'But I am not going. While my friend Philibert, accompanied by the Abbé Bichette, is travelling peacefully to Rheims in the coach, escorted by the Duc de Rovigo's men, I shall be disguised as a servant and riding hard for Italy where the Holy Father is waiting for me to report to him about a certain mission.'
Still clutching the precious letter which spelled a year of freedom to her, Marianne stood speechlessly staring at the two cardinals, the real and the false, wondering if she had ever really known Gauthier de Chazay. Who was this man who had fought with such determination to save her as a baby, who, although he certainly possessed no fortune of his own, was able with a stroke of the pen to pay out a prince's ransom, and who travelled the roads on horseback dressed as a servant?

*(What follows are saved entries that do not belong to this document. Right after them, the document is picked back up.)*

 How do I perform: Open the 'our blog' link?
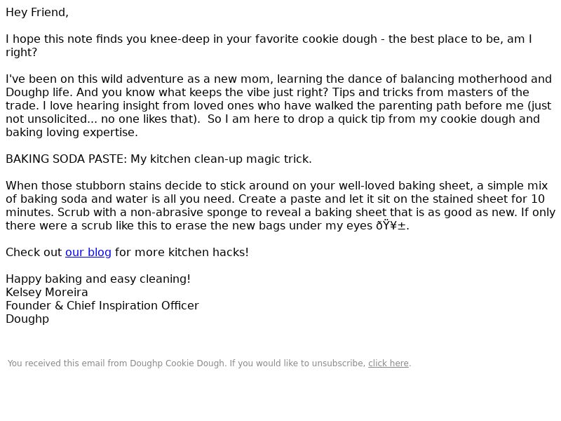pos(88,253)
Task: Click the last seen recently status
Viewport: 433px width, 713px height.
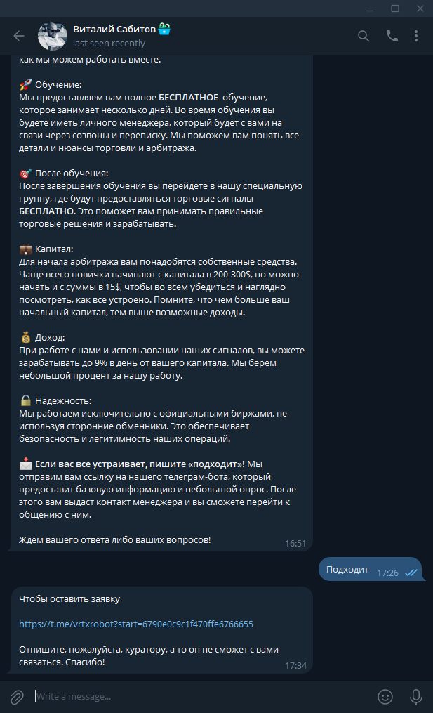Action: (x=109, y=43)
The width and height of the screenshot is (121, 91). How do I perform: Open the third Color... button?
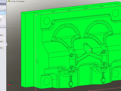point(2,48)
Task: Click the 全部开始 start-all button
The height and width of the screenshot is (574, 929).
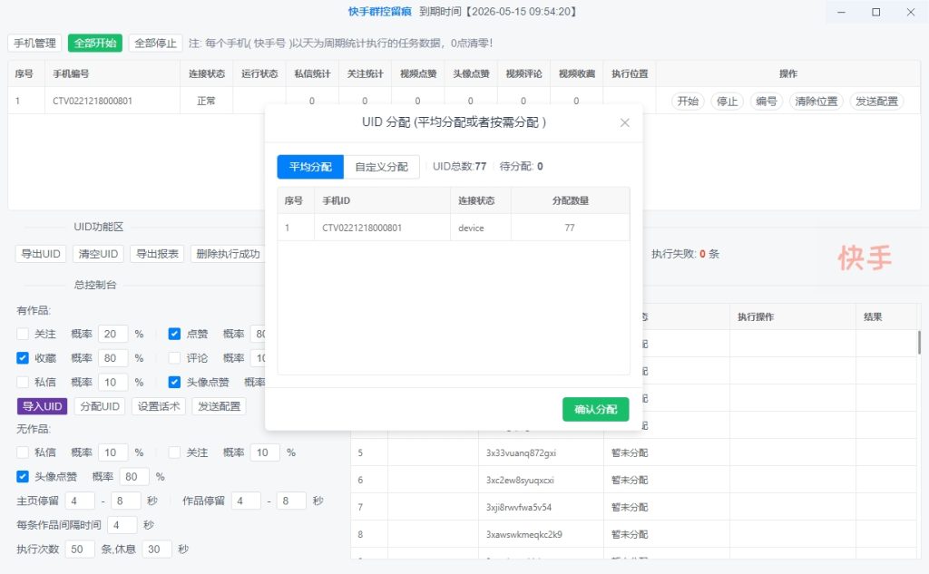Action: [95, 43]
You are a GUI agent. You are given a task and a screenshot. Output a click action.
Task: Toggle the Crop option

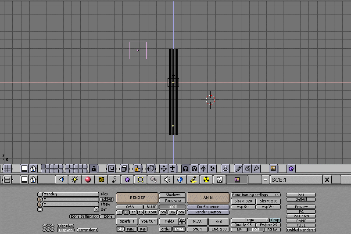pos(275,220)
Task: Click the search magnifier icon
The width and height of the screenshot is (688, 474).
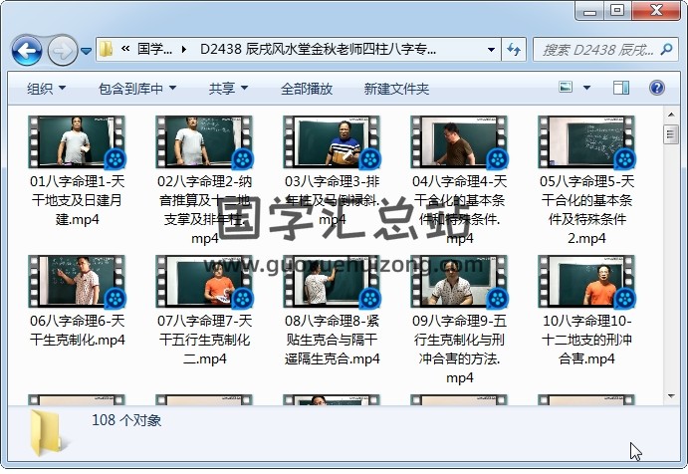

Evidently the one-time Abbé had noticed his god-daughter's bewilderment, for he went to her and kissed her affectionately.
'Do not try to understand what is outside your comprehension, Marianne. Just remember that you are still my beloved child and that I want you to be happy, even if the means I use to procure your happiness do not meet with your approval. God keep you, my child. I will pray for you as I have always done.'
He blessed her quickly and then turned away to open the window.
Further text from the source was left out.